Irgendwann fing ich an zu FÜHLEN. Fühlen, dass diese ganzen Gäste Teil von mir sind. Und nicht nur einfach irgendwelche dahergekommenen, die halt mal bei jemandem geklingelt haben, weil ihnen langweilig war. Nein, sie wurden tatsächlich gesandt. Nicht von irgendjemandem, auch nicht von Gott, sondern von mir. Weil ich Bock hatte auf Gesellschaft. Nein, weil ich unvollkommen war/bin. Weil genau diese Dinge in mir fehlten/fehlen. Ist doch manchmal wie bei diesen Tausend-Teile Puzzles von irgendwelchen Landschaftsbildern. Schloss Neuschwanstein oder so. Man sucht stundenlang nach diesem einen Teil von diesem blauen Himmel – und jedes scheint zu passen, alle gucken so verdammt ähnlich aus, alle sind sie Himmelblau. Man wird fast verrückt im Prozess des Nicht-Findens. Versucht sogar, das ein oder andere unpassende Puzzleteil passend zu machen, es da irgendwie reinzuquetschen. Aber das ist ja eigentlich auch Unsinn. Weil das ja wo anders hingehört und dann an diesem Ort kein Teil mehr ist. Und dann, man hat aufgegeben, abgegeben, liegt es einfach da, zwischen all den tausend Teilen, und man weiß einfach, dass DAS das richtige ist. Und so fügt sich eins zum anderen. Vervollständigt sich das Bild. Ist ständig voll. Aber doch leer irgendwie. Weil eindimensional.
Wie wird es tief? Indem ich höre, sehe, verstehe, fühle. Und all das gleichzeitig. Ist erstmal nicht so einfach. Muss gelernt werden. Ist doch klar. Oder hast du dich schon mal an ein Schlagzeug gesetzt und vom ersten Drum an den krassesten multidimensionalen Rhythmus hingelegt?
Angeboren ist nur das Werkzeug dafür, aber damit umzugehen bedarf Übung.
So lernte ich zu hören.

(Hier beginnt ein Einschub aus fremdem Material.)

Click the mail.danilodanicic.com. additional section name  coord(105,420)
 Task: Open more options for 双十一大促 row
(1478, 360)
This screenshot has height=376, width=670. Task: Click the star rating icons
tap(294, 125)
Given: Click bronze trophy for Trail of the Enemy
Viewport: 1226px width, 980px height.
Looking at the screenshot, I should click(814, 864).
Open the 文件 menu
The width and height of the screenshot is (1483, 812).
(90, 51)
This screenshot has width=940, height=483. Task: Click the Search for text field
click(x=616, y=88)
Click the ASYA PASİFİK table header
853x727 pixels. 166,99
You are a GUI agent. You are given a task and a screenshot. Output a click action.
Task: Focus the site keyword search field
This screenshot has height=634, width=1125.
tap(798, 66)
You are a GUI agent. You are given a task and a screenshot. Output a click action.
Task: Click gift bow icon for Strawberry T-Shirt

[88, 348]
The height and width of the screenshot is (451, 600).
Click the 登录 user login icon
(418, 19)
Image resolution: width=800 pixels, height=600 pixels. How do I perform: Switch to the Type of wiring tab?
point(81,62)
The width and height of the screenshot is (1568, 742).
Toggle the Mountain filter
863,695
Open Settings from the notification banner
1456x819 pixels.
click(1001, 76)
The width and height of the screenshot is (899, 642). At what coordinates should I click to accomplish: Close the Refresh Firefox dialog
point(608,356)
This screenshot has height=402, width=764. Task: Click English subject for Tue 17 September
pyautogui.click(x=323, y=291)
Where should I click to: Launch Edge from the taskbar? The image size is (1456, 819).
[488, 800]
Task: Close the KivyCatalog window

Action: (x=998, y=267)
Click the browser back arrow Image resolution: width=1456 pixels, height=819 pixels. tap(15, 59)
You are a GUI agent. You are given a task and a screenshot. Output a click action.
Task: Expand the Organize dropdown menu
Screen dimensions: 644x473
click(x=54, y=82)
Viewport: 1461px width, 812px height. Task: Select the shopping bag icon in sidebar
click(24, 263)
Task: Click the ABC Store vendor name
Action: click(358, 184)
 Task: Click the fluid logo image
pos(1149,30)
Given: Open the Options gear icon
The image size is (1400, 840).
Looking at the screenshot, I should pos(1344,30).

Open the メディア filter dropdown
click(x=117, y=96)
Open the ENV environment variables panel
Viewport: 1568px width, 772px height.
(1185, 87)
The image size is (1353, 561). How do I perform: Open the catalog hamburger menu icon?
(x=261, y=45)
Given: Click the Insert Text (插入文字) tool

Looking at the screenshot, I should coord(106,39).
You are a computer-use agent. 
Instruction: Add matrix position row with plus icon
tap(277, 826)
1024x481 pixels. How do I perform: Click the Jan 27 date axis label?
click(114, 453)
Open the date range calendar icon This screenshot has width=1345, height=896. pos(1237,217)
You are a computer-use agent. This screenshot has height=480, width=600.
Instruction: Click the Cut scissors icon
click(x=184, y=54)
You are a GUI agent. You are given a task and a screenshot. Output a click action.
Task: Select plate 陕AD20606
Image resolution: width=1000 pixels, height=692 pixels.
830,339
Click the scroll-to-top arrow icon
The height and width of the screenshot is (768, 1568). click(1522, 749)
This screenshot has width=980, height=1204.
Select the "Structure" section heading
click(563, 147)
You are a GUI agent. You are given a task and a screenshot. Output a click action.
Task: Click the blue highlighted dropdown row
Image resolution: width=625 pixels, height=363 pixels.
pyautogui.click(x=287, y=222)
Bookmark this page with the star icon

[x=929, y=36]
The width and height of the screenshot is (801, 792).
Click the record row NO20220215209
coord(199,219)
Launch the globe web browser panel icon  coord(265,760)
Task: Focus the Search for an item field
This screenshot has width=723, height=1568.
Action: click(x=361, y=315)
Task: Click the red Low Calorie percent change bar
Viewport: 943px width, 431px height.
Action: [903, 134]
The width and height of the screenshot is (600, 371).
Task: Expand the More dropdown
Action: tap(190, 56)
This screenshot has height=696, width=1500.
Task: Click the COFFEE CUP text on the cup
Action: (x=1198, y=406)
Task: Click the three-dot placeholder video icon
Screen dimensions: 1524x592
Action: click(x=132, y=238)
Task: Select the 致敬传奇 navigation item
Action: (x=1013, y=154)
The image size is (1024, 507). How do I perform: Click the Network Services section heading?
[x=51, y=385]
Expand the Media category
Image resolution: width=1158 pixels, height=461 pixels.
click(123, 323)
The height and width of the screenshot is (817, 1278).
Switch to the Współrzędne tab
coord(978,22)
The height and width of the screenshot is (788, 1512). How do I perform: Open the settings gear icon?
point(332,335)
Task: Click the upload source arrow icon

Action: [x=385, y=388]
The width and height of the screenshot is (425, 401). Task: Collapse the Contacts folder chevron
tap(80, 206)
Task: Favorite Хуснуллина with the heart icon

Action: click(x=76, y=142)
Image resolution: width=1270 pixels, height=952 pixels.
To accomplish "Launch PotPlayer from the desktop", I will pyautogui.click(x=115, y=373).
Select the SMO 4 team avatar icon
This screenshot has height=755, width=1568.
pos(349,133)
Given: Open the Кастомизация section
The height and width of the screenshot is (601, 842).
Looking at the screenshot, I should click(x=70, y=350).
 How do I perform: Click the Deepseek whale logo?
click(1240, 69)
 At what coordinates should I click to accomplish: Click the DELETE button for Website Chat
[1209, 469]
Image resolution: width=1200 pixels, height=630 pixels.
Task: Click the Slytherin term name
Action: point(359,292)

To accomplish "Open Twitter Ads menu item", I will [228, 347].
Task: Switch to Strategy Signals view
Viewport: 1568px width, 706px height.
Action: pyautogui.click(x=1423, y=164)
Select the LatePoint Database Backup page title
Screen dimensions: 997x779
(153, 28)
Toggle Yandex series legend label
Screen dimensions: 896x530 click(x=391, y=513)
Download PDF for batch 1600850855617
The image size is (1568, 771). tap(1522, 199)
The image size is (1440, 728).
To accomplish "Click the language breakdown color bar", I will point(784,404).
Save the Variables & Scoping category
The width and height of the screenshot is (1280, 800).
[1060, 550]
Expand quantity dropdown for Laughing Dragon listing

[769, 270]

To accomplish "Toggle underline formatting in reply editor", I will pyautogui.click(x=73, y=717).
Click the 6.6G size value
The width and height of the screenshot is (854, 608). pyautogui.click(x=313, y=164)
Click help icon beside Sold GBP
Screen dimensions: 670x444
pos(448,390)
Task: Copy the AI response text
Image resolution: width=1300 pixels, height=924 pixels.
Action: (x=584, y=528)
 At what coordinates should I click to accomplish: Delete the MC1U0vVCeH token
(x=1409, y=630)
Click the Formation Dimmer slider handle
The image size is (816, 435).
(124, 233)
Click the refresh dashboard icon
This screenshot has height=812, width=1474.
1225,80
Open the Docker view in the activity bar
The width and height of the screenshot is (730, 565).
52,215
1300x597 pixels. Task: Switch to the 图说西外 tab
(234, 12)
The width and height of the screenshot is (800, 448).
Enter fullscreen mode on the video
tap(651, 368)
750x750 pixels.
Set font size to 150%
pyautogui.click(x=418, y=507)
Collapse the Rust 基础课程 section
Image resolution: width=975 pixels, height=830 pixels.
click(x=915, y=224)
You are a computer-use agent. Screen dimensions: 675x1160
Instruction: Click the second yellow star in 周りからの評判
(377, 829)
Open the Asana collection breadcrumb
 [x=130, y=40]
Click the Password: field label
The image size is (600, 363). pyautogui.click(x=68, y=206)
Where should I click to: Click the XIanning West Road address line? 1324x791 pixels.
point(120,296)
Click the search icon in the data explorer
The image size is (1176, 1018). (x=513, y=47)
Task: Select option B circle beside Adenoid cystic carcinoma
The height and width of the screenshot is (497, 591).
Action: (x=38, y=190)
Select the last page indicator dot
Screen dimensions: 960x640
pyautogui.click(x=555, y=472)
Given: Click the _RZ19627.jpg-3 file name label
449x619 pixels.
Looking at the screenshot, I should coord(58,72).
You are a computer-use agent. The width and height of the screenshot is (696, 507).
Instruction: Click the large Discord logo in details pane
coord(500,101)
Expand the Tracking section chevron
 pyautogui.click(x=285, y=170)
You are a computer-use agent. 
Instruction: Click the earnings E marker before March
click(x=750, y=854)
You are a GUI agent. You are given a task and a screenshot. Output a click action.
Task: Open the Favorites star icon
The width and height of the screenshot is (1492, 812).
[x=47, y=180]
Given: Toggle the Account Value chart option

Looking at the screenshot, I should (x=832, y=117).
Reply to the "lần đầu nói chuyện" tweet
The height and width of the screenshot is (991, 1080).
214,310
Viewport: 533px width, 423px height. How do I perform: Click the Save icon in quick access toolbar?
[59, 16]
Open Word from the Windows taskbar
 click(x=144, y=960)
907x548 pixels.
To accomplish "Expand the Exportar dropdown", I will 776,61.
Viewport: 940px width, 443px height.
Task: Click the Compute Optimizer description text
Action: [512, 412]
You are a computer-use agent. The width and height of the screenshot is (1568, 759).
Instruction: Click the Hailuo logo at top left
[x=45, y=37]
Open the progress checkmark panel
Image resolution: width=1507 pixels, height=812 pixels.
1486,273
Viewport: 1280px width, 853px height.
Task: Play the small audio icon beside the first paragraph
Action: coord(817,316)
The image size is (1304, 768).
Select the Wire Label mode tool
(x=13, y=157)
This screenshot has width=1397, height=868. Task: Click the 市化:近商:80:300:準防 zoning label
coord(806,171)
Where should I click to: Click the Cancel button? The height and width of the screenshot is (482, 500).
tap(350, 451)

Und was man mit diesem Hören alles machen kann! Zuhören, weghören, anhören, verhören, mithören. Und jedes Hören für sich bedarf eines eigenen Lehrgangs. (Wer das jetzt weiterspinnt, mit sehen und fühlen, der merkt, dass verstehen eigentlich schon ein Teilbereich von etwas ist. Von STEHEN. Müssen wir wohl erstmal stehen lernen, um überhaupt verstehen zu können).
All das Gleichzeitig heißt dann wohl erkennen. Also, ob du wirklich fürs Erkennen qualifiziert bist, kannst du ganz einfach testen: Indem du versuchst, nur zu hören. Nicht zu sehen, nicht zu stehen, nicht zu fühlen. Schalte alles aus und höre. Höre nach außen und auch nach innen. Höre nach links und auch nach rechts. Und auch mal querfeldein. Und dann mach das gleiche mit dem Sehen. Und mit dem Stehen. Und mit dem Fühlen.
Trau dich, Babyschritte zu gehen. Trau dich, eindimensional zu sein. Nur so kann sich dein volles Potential entfalten. Oder trau dich einfach deswegen, weil das für dich vielleicht viel geiler ist. Viel mehr Spaß macht. Don’t care. Be there.